Reading `/usr/local/opnsense/scripts/interfaces/dhclient-script`, the `BOUND|RENEW|REBIND|REBOOT` block contains the following:

```sh
changes="no"
if [ -n "$old_ip_address" ]; then
    if [ "$old_ip_address" != "$new_ip_address" ]; then
        delete_old_address
        delete_old_routes
        changes="yes"
    fi
fi
if [ "$reason" = BOUND ] || \
   [ "$reason" = REBOOT ] || \
   [ -z "$old_ip_address" ] || \
   [ "$old_ip_address" != "$new_ip_address" ]; then
    add_new_address
    add_new_routes
    changes="yes"
fi
add_new_resolv_conf        # <-- called unconditionally on every RENEW
if [ "$changes" = "yes" ] ; then
    /usr/local/sbin/configctl -d interface newip $interface force
fi
```

`add_new_resolv_conf` is called **unconditionally** on every RENEW, regardless of whether anything has actually changed. When the IP has not changed, `changes` remains `"no"` and `configctl interface newip` is correctly skipped — but `add_new_resolv_conf` still runs every time.

---

### Step 5 — Traced what add_new_resolv_conf does

```sh
add_new_resolv_conf()
{
    $LOGGER "Creating resolv.conf"
    ARGS="-i ${interface} -4nd"
    for nameserver in ${new_domain_name_servers}; do
        ARGS="${ARGS} -a ${nameserver}"
    done
    /usr/local/sbin/ifctl ${ARGS}
    /usr/local/sbin/ifctl -i ${interface} -4sd ${new_domain_name:+"-a ${new_domain_name}"}
    return 0
}
```

This calls `ifctl` to update the interface nameserver state on every RENEW. Even though the nameservers haven't changed, this briefly disrupts Unbound's **outgoing DNS over TLS connections** to 1.1.1.1:853 and 9.9.9.9:853.

---

### Step 6 — Connected to Pi-hole FTL behaviour

Pi-hole FTL v6 holds TCP connections open for reuse as a performance feature. During the DoT disruption window caused by `add_new_resolv_conf`, Unbound closes the inbound TCP connection from Pi-hole. FTL doesn't detect the closure until it tries to reuse the connection — at which point it logs the warning.

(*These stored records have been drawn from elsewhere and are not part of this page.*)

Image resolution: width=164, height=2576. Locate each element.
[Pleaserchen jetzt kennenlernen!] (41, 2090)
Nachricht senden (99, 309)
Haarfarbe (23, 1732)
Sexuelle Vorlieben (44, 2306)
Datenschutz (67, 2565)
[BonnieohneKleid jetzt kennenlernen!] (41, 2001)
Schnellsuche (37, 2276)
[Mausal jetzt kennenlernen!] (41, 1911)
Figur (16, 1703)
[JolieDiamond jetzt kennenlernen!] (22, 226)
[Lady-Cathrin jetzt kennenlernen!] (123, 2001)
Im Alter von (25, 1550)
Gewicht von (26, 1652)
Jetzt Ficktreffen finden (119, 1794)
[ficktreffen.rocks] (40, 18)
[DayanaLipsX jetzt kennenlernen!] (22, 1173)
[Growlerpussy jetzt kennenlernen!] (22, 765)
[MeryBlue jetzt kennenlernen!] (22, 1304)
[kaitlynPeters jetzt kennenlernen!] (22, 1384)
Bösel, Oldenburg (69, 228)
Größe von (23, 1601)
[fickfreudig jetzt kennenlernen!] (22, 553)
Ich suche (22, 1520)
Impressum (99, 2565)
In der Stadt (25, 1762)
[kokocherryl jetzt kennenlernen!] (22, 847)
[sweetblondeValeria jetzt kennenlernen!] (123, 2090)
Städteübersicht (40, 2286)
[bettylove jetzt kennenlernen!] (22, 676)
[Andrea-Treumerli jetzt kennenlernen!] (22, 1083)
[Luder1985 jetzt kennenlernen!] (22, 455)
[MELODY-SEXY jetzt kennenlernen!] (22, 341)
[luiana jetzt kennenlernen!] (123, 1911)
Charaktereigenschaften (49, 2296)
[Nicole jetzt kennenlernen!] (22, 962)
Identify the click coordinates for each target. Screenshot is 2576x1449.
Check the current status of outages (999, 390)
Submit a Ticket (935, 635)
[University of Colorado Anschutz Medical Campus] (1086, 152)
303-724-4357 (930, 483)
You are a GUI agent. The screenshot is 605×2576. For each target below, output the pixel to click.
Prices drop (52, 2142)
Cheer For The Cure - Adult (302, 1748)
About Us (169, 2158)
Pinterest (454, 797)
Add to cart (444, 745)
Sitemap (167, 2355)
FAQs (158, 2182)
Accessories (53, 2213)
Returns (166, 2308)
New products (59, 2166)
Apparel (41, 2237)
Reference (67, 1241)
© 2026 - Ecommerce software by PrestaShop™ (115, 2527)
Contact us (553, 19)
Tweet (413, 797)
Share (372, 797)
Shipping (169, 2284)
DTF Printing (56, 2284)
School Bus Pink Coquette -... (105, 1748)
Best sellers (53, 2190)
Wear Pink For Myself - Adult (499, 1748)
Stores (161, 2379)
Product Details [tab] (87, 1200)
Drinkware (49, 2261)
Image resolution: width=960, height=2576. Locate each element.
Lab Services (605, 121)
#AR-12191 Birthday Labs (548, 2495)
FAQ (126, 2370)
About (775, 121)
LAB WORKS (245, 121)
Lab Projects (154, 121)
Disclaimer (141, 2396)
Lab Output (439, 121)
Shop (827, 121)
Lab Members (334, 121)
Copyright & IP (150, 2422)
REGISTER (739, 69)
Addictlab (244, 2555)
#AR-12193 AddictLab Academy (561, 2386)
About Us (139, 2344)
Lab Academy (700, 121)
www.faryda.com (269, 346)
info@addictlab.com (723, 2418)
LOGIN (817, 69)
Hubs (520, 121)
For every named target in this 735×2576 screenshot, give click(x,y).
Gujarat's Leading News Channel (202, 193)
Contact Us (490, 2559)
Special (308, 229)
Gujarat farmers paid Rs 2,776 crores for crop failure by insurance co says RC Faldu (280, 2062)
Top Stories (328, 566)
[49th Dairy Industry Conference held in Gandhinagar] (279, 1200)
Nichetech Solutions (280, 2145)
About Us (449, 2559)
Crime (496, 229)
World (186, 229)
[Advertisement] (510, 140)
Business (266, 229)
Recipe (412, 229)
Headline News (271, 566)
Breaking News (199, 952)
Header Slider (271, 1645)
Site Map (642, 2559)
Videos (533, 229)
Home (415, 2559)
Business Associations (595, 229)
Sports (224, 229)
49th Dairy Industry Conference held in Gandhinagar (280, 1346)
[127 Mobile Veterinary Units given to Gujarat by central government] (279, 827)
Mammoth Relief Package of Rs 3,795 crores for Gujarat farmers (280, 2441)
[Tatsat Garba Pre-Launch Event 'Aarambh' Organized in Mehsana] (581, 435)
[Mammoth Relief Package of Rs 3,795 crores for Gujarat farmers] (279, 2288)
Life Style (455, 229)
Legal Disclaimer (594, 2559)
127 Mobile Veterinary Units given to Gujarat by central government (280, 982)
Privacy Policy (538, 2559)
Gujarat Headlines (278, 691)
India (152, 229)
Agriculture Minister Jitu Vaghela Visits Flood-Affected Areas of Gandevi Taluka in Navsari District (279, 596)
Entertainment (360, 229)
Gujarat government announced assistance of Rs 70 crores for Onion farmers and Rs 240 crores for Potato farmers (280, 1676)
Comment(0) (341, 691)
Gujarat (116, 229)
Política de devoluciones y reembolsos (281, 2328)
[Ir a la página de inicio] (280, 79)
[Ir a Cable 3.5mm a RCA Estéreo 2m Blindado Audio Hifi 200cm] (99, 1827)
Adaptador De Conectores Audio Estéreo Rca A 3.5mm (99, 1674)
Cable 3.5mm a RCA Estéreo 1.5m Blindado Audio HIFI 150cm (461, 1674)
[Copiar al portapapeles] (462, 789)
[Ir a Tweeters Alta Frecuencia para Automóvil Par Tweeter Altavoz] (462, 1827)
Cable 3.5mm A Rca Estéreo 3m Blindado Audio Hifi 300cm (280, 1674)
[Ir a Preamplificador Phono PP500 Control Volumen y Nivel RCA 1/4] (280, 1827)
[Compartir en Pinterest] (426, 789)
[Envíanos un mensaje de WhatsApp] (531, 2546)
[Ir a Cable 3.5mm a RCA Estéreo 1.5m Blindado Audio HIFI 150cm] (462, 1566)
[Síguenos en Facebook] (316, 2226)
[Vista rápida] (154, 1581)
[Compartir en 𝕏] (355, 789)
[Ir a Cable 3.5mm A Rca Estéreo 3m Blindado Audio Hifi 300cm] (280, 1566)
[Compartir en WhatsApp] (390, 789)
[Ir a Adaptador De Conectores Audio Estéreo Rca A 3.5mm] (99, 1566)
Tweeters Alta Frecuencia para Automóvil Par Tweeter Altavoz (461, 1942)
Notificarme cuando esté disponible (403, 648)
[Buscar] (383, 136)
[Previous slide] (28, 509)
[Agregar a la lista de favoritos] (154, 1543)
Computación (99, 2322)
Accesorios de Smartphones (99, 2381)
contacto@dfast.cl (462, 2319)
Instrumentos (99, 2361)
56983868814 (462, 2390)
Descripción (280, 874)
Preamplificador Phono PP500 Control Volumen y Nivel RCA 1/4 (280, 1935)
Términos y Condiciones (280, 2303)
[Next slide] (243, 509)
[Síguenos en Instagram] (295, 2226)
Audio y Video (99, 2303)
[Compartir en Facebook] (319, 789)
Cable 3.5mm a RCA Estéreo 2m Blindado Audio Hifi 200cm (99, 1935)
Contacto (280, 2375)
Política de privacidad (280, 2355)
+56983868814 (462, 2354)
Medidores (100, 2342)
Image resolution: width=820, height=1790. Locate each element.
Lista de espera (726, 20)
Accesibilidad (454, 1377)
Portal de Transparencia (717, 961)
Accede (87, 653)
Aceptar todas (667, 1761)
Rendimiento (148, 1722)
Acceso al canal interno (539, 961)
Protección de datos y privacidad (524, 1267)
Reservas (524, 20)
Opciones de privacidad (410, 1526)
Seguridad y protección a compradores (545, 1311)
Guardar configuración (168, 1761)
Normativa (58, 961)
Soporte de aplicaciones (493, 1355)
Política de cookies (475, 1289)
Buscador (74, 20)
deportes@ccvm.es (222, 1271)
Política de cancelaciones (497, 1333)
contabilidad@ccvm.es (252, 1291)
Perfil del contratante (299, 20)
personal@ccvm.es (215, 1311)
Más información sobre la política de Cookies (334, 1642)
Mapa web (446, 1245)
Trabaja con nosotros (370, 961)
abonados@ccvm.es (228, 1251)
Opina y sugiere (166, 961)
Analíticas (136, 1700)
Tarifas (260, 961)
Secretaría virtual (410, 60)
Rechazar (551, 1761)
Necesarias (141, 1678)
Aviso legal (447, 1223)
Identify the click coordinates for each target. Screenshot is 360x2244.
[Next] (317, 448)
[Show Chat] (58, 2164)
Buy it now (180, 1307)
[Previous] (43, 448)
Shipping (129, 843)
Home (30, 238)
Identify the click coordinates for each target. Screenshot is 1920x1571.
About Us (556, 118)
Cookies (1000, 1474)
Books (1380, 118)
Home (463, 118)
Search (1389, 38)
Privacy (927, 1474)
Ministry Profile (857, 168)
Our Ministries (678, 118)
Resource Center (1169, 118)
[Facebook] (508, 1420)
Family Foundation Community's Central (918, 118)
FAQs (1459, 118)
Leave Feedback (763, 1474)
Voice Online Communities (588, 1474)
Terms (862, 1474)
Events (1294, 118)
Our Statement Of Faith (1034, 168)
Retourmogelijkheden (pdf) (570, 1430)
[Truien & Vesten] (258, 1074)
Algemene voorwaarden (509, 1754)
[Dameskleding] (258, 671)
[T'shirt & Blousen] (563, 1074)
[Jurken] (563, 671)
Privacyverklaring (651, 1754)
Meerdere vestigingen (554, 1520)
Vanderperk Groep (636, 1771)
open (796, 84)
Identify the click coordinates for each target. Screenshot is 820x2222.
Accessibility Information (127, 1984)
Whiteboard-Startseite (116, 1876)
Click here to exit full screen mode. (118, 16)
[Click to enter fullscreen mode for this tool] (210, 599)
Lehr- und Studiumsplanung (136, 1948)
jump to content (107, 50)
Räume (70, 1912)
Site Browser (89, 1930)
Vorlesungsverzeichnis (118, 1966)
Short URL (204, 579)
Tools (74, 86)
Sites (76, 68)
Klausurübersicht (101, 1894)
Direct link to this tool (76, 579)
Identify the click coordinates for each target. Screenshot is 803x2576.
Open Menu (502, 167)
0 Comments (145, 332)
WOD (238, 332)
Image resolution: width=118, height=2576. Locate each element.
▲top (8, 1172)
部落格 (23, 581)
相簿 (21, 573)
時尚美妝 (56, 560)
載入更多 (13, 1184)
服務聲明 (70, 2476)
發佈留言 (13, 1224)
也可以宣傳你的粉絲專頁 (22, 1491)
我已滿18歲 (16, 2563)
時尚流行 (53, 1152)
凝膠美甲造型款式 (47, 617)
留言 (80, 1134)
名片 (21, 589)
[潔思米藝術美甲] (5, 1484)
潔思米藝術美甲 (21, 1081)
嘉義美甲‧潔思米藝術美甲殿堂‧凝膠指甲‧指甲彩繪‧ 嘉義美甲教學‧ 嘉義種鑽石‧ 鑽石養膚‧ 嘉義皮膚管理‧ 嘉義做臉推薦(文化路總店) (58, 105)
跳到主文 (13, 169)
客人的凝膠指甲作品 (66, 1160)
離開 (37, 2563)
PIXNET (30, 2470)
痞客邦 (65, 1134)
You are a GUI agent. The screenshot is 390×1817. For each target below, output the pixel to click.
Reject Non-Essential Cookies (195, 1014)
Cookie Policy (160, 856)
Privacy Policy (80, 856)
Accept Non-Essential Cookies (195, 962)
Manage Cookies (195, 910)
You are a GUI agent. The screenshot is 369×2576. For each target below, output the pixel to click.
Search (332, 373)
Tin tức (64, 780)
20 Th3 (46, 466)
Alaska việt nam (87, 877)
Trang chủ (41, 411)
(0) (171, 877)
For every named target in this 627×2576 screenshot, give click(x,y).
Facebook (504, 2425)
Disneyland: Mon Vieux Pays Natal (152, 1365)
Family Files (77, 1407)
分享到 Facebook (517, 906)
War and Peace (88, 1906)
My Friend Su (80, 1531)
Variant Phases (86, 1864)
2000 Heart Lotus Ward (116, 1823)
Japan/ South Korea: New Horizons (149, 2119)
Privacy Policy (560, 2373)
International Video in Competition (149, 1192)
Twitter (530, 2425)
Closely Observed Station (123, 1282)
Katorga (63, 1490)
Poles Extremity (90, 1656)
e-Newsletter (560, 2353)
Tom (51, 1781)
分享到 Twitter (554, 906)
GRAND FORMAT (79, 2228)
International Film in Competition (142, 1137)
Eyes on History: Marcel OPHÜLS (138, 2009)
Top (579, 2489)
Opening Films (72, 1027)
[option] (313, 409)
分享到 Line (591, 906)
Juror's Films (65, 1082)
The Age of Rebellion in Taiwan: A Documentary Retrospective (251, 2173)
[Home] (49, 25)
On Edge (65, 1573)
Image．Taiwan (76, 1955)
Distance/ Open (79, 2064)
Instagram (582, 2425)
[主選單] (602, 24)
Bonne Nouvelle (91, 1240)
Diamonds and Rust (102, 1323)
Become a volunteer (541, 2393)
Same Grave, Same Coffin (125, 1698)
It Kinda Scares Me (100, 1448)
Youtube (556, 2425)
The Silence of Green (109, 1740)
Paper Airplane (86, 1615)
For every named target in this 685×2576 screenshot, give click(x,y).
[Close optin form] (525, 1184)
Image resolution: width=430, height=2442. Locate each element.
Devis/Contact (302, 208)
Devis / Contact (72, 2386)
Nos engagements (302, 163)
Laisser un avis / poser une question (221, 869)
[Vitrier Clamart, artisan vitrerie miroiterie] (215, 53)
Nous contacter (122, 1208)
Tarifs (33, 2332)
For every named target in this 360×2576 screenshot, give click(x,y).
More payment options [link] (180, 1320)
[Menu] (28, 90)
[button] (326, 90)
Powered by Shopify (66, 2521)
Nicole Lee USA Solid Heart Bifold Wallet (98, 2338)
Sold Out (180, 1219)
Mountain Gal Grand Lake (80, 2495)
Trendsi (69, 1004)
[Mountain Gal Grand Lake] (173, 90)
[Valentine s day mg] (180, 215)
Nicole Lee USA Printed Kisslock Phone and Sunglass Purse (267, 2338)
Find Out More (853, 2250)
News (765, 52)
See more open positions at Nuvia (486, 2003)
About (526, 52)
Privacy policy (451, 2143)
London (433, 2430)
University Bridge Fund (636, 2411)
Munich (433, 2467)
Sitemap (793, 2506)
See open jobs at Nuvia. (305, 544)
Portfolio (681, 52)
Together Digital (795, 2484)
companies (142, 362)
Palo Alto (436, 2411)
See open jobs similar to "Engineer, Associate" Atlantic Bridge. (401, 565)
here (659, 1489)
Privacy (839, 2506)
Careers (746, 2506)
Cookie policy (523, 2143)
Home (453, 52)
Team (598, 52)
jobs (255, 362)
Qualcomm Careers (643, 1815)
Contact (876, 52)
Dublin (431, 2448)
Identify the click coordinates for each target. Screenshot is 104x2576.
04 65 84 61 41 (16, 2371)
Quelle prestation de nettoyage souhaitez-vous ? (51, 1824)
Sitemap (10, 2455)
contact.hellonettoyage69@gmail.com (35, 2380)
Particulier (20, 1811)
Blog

The Pi-hole dnsmasq log confirms the connection fails and then immediately succeeds on retry with a new connection:

```
11:44:13 dnsmasq[928]: TCP connection failed: Connection prematurely closed by remote server
11:44:13 dnsmasq[928]: config error is REFUSED (EDE: network error)
11:44:13 dnsmasq[929]: forwarded rumt-zh.com to 192.168.9.254
11:44:13 dnsmasq[929]: reply rumt-zh.com is 113.240.76.236
```

DNS resolution continues normally — this is a reliability and logging noise issue rather than a complete outage.

---

## Things Tried That Did Not Fix It

- `edns-tcp-keepalive: yes` on Unbound — Pi-hole FTL does not send the EDNS keepalive option in requests so Unbound never includes it in responses
- `tcp-idle-timeout: 120000` on Unbound — does not address DoT disruption triggered by RENEW
- Outgoing Network Interfaces → All — stopped Unbound from fully restarting on RENEW but `add_new_resolv_conf` still disrupts DoT
- `serve-expired-client-timeout` adjustments — no effect
- `edns-packet-max=1232` on Pi-hole — reduces TCP usage but does not eliminate it

---

## Suggested Fix

Wrap `add_new_resolv_conf` with a condition so it only runs when the IP actually changes, or on first `BOUND`/`REBOOT` — not on every `RENEW` when nothing has changed:

```sh
# Current (runs unconditionally on every RENEW):
add_new_resolv_conf

# Suggested (only runs when something has actually changed):
if [ "$changes" = "yes" ] || [ "$reason" = "BOUND" ] || [ "$reason" = "REBOOT" ]; then
    add_new_resolv_conf
fi
```

This prevents `ifctl` from unnecessarily updating the interface nameserver state on RENEW events where the IP, gateway, and nameservers are identical to what was already configured.

---

## Note

I have not applied this fix directly as the file `/usr/local/opnsense/scripts/interfaces/dhclient-script` is owned by an OPNsense package and would be overwritten on upgrades. Ideally this would be addressed in the script itself in a future release.

Happy to provide any additional logs or information if helpful.